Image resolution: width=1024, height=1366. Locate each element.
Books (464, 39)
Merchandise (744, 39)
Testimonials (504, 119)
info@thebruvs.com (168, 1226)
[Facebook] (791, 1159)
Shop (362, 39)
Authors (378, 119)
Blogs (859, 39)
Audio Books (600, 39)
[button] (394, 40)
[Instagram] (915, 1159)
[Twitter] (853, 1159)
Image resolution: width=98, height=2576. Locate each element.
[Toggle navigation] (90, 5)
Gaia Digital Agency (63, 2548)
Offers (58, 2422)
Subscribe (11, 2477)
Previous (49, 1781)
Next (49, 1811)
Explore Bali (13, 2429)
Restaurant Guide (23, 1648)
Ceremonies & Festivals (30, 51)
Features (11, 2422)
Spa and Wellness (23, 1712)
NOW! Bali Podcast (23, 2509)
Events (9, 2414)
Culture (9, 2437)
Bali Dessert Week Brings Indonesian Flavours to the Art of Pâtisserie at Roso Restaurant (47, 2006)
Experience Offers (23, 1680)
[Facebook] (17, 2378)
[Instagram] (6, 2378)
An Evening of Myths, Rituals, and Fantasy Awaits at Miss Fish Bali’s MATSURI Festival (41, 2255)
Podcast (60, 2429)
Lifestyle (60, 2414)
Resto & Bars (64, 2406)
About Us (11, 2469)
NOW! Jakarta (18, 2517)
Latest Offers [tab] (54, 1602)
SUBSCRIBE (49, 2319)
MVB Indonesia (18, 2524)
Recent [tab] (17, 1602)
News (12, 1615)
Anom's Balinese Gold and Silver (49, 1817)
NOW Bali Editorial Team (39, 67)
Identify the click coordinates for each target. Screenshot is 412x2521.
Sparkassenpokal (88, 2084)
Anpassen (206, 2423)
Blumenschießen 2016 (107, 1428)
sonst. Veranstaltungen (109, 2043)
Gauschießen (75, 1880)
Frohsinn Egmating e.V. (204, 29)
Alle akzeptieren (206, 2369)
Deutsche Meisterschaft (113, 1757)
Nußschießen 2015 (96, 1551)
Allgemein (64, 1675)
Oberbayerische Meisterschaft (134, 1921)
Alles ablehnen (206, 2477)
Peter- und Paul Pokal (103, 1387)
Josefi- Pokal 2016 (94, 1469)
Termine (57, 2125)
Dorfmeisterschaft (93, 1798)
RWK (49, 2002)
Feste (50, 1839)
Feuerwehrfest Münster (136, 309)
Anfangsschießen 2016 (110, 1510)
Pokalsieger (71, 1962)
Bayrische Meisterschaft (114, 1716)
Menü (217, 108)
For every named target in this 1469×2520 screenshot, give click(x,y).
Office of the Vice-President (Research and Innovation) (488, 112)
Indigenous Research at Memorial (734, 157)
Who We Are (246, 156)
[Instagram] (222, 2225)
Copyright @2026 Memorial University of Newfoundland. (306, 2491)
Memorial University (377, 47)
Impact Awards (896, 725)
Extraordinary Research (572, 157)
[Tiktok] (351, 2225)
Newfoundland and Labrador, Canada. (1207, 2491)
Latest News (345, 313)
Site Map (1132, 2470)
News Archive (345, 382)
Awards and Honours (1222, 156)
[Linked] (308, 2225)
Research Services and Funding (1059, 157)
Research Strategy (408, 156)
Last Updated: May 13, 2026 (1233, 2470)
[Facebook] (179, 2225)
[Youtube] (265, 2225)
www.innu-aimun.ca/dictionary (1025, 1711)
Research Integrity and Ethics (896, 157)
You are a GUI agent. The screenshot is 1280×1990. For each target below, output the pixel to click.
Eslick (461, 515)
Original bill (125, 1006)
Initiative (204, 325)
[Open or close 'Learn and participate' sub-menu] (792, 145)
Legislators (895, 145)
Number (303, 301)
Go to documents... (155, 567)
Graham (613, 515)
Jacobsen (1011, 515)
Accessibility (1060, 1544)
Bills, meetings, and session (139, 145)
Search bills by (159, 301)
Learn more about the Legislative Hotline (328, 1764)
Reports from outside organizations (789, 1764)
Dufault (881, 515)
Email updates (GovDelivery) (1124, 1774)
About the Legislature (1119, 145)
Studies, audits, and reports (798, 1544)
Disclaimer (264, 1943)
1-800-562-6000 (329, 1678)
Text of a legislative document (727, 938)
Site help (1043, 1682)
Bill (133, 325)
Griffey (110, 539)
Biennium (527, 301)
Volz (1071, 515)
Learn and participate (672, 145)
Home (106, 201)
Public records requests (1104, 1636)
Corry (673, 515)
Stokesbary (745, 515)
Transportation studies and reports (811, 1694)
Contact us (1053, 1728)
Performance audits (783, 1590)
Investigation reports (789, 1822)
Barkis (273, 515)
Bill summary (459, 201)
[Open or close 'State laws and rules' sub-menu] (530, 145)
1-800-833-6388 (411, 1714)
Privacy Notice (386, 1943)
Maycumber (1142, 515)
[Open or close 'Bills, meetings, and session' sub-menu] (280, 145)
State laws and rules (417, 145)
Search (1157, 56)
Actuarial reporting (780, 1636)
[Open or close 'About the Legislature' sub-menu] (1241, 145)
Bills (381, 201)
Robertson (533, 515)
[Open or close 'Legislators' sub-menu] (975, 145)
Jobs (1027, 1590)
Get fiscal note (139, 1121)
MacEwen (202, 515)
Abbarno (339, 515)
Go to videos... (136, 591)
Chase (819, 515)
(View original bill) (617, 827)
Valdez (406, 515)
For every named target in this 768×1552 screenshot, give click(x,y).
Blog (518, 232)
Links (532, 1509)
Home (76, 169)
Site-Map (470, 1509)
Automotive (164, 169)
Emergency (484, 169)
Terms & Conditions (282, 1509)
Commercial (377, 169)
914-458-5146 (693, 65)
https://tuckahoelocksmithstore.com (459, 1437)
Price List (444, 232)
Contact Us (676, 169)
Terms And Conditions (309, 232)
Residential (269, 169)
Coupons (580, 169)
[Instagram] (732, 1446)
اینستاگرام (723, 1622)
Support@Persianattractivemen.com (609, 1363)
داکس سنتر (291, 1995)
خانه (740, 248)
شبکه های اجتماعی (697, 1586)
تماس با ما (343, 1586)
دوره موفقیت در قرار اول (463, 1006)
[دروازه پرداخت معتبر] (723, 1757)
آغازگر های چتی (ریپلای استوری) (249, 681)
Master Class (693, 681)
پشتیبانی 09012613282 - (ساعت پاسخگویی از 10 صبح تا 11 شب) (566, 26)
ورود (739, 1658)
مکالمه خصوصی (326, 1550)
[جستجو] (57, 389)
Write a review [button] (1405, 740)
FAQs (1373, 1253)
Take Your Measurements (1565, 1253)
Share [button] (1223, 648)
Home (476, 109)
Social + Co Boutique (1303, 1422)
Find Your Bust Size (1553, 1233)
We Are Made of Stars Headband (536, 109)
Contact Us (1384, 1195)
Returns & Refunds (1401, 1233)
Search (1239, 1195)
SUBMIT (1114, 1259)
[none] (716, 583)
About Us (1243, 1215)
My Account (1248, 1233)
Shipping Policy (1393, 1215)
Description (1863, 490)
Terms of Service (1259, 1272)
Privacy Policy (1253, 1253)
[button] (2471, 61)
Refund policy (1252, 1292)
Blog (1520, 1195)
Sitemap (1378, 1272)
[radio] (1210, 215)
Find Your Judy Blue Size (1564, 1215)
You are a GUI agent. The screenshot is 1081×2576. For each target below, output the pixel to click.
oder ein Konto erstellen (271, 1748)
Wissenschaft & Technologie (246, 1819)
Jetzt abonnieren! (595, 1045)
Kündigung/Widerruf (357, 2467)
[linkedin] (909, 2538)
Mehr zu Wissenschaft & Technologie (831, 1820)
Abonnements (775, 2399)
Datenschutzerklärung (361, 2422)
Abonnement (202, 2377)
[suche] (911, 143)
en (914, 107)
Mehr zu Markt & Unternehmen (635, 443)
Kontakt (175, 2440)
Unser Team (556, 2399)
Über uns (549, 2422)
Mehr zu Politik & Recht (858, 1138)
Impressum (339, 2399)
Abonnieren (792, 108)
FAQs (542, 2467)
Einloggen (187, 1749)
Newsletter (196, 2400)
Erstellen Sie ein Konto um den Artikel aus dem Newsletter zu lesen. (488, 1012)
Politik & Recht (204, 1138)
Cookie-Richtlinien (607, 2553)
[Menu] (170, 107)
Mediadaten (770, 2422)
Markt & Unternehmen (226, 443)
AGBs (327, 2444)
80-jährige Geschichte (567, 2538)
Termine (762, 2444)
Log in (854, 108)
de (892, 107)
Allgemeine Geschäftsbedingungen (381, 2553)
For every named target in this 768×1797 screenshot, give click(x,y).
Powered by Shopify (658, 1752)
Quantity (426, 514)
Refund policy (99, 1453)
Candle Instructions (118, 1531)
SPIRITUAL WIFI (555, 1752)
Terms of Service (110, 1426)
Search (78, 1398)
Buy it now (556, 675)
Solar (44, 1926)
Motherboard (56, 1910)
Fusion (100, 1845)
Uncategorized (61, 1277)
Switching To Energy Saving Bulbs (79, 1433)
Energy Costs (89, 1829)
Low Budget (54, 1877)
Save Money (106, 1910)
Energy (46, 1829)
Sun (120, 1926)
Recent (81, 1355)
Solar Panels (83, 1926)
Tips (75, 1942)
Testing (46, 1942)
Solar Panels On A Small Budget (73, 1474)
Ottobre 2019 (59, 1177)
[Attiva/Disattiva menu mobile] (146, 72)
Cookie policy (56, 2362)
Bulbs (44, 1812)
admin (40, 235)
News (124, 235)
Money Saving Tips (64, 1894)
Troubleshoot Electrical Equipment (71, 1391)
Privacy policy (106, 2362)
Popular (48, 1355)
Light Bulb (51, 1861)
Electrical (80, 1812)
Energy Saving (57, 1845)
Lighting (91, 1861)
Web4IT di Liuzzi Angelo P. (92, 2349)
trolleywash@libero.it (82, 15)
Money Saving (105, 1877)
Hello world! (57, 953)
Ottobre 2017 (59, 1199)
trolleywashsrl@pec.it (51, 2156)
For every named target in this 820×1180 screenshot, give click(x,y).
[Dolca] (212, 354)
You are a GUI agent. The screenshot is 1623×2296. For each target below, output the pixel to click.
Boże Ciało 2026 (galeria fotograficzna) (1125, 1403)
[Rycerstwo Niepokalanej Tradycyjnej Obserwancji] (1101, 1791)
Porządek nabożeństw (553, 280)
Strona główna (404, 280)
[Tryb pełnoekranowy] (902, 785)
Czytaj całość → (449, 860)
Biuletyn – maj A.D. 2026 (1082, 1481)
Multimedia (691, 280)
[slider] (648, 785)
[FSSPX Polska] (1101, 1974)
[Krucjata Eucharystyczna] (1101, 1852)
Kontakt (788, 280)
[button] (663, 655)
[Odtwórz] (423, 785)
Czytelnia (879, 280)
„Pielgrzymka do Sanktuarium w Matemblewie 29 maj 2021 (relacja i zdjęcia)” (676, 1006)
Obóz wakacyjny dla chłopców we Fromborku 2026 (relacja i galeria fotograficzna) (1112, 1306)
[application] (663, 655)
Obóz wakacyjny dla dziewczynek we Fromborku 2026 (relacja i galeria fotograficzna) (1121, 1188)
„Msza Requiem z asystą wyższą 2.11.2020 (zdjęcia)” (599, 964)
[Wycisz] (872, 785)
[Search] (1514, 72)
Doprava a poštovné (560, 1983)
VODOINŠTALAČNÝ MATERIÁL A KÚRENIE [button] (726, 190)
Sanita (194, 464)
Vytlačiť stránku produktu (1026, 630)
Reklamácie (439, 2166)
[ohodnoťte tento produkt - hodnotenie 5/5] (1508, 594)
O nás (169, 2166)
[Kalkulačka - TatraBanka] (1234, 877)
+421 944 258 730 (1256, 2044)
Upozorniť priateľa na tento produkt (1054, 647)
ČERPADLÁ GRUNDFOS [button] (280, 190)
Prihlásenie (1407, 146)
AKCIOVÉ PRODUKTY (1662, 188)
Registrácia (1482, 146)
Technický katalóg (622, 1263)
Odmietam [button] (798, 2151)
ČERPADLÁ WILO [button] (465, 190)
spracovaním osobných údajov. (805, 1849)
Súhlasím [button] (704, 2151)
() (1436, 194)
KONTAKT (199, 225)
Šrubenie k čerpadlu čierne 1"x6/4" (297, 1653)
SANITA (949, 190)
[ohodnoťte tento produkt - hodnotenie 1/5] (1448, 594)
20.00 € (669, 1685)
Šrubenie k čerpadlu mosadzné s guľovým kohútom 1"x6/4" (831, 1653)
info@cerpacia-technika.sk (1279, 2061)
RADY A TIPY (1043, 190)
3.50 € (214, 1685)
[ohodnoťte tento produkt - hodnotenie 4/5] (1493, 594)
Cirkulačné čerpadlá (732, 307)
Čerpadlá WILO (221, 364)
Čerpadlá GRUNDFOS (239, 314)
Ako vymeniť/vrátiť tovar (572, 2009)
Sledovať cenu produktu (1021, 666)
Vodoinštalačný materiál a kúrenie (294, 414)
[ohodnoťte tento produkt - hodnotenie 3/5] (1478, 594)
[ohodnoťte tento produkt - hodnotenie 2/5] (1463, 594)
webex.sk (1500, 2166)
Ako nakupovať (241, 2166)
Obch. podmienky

==================================================

- WHAT THIS TASK INVOLVES -
Copy out, in full, each line above that has the word "tento" in it.

- REPLY TO THE EXERCISE -
[ohodnoťte tento produkt - hodnotenie 5/5] (1508, 594)
Upozorniť priateľa na tento produkt (1054, 647)
[ohodnoťte tento produkt - hodnotenie 1/5] (1448, 594)
[ohodnoťte tento produkt - hodnotenie 4/5] (1493, 594)
[ohodnoťte tento produkt - hodnotenie 3/5] (1478, 594)
[ohodnoťte tento produkt - hodnotenie 2/5] (1463, 594)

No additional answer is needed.